Meet the future of movie musicals
The director behind Hamilton, In The Heights and now Fiddler On The Roof — THOMAS KAIL — is not throwing away his shot
AT THE GENESIS of generation-defining musical Hamilton, director Thomas Kail was, as they say, in the room where it happened — a small New York City theatre in 2011, where Lin-manuel Miranda, after debuting mixtape track ‘Alexander Hamilton’ at a White House poetry jam, performed new cut ‘My Shot’ for a live audience. “In that moment I knew there was a live version of the show,” says Kail.
Four years later the fully formed Hamilton hit Broadway, astonishing audiences with its hip-hop retelling of America’s no-longerundersung founding father, complete with an intentionally diverse cast, and Kail as its director. Before the original cast — including breakout stars Daveed Diggs and Anthony Ramos — faced their final curtain-call, Kail directed the filmed version of Hamilton, now streaming on Disney+, which he calls “a cinematic version of what it was like to be in the Richard Rodgers Theatre on three days in June 2016”.

[Exercises]:
A) In the Thomas Kail profile, where is the filmed version of Hamilton now streaming?
B) Which musicals does the Thomas Kail profile say he directed? List all of them.
C) Carry the Thomas Kail profile forward from its last sentence.

Collected data entries:
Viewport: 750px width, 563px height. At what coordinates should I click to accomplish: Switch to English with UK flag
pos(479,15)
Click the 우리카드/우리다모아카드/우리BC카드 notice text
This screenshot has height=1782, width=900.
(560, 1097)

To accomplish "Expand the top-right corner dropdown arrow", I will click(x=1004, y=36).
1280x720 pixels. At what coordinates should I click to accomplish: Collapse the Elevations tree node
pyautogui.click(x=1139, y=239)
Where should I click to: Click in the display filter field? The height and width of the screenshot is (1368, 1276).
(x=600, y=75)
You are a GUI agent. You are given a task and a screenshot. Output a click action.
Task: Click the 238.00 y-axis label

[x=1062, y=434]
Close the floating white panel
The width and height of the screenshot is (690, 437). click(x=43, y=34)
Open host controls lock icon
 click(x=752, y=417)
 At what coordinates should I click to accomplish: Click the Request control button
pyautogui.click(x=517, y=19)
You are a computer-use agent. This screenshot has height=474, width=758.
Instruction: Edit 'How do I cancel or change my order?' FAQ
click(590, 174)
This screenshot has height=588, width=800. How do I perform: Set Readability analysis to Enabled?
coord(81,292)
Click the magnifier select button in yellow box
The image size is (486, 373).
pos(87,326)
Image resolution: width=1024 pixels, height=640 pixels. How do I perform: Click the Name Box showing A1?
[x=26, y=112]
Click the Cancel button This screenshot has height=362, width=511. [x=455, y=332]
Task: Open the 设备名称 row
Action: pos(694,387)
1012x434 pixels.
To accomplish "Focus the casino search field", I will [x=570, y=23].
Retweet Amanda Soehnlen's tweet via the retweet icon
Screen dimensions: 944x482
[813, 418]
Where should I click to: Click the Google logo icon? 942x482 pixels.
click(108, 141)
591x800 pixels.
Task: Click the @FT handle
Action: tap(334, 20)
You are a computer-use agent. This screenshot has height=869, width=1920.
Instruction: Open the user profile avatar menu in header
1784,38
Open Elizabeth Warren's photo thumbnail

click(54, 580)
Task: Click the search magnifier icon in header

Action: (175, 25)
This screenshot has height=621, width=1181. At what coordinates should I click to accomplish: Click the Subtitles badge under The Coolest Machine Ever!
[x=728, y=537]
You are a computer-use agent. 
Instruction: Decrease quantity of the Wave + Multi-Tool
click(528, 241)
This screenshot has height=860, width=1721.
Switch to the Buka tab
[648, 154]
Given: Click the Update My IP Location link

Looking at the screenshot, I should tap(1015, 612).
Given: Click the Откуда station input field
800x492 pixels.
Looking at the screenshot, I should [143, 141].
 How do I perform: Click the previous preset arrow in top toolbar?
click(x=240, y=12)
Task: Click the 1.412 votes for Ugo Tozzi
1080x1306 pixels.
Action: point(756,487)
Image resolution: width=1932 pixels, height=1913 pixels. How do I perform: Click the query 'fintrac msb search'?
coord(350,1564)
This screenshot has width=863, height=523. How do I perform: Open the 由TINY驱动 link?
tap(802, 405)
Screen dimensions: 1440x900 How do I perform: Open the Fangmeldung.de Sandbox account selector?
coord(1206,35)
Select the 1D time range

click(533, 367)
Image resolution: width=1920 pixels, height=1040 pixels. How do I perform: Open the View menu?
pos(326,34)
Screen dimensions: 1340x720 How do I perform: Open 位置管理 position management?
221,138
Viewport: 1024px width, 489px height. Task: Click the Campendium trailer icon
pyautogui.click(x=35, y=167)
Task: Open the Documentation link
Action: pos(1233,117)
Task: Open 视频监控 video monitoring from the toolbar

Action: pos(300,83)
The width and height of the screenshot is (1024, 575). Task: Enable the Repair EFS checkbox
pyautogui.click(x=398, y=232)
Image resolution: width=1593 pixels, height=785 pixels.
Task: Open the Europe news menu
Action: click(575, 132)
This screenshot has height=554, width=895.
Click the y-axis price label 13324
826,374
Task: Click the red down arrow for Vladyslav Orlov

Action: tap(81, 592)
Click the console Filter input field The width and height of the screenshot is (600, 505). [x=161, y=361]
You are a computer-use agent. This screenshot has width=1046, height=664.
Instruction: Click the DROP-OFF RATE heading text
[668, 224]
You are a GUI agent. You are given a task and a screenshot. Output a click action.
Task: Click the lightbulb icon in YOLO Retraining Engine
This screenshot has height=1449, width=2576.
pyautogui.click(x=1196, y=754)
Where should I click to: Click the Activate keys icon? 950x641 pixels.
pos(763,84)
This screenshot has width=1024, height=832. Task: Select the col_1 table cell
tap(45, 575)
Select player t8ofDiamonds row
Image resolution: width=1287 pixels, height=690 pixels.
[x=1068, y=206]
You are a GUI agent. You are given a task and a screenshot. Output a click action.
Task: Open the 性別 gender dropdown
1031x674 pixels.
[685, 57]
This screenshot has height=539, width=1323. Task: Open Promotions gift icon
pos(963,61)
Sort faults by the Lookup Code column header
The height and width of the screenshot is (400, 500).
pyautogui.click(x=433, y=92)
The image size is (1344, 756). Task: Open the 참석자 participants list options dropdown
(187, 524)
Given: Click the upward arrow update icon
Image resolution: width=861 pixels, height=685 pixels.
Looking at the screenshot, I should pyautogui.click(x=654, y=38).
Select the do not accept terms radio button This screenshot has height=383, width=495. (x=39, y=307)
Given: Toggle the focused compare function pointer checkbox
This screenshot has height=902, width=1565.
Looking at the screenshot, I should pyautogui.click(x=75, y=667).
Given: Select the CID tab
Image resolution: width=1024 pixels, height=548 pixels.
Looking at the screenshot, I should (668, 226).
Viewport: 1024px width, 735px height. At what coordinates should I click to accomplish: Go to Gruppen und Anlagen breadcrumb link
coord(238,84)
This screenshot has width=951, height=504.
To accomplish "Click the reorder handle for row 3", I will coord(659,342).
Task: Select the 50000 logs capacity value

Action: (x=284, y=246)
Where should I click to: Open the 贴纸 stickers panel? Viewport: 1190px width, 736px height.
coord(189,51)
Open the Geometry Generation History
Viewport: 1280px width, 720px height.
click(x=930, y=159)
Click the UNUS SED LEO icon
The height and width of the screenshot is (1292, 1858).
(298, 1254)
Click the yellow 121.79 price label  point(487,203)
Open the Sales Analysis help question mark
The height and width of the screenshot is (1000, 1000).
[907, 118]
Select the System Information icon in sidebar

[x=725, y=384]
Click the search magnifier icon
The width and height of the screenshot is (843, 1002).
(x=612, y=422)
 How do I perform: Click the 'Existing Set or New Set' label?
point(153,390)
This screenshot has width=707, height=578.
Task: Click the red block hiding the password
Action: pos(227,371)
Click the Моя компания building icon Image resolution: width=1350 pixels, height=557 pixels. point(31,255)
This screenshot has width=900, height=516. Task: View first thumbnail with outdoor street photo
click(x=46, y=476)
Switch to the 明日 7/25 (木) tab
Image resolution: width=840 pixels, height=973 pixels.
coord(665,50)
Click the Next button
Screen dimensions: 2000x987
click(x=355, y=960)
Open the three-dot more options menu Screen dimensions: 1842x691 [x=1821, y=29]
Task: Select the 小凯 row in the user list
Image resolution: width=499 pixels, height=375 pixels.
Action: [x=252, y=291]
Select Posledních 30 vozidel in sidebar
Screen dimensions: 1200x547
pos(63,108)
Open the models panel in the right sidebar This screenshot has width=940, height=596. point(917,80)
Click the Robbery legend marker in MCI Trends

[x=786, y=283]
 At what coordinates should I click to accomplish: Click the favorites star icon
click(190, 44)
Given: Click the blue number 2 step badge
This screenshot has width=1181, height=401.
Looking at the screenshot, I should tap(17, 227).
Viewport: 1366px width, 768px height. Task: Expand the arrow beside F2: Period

[Your responses]:
A) Disney+

B) Hamilton, In The Heights, Fiddler On The Roof

C)
Kail had form presenting theatrical experiences with a filmic sensibility, having directed Fox’s broadcast TV event Grease LIVE!. For Hamilton, he recorded two performances with live audiences from a multitude of angles, and shot one day on stage. “I’m as influenced by movie musicals as I am by live productions, so
I knew there was an opportunity to harness the energy in the theatre, but allow you to have proximity to performance that would be quite different,” he explains. “Here, everybody has the same seat.”
If Hamilton is technically Kail’s first movie, in the years since the 2016 shoot he’s moved further into the realm of film and TV. Last year saw the arrival of Fosse/verdon, the Emmywinning drama about legendary choregrapher Bob Fosse and Broadway dancer Gwen Verdon (“Even when I make a seven-hour limited series, it’s about the theatre”), with Kail executiveproducing and helming five episodes. Next, he’s bringing Fiddler On The Roof back to the big screen. “It’s my favourite musical,” he says. “The original movie is fantastic. I want to make something that can live alongside it, and exist as a version of the show as told cinematically that embraces our affection for the original film. ”
Moving fluidly between theatre, film and TV, Kail is emblematic of the increasingly varied shapes musicals are taking. “There are so many incredible forms for musical storytelling to exist in,” he enthuses. “Think about Beyoncé’s Lemonade, or what the movie Chicago did 20 years ago. What I’m most interested in is finding the right medium for the message. I’m excited to see where musicals go, because they keep redefining themselves. I’ll be there — hopefully making it, but definitely buying tickets for it.” There’s a million things he hasn’t done — but just you wait.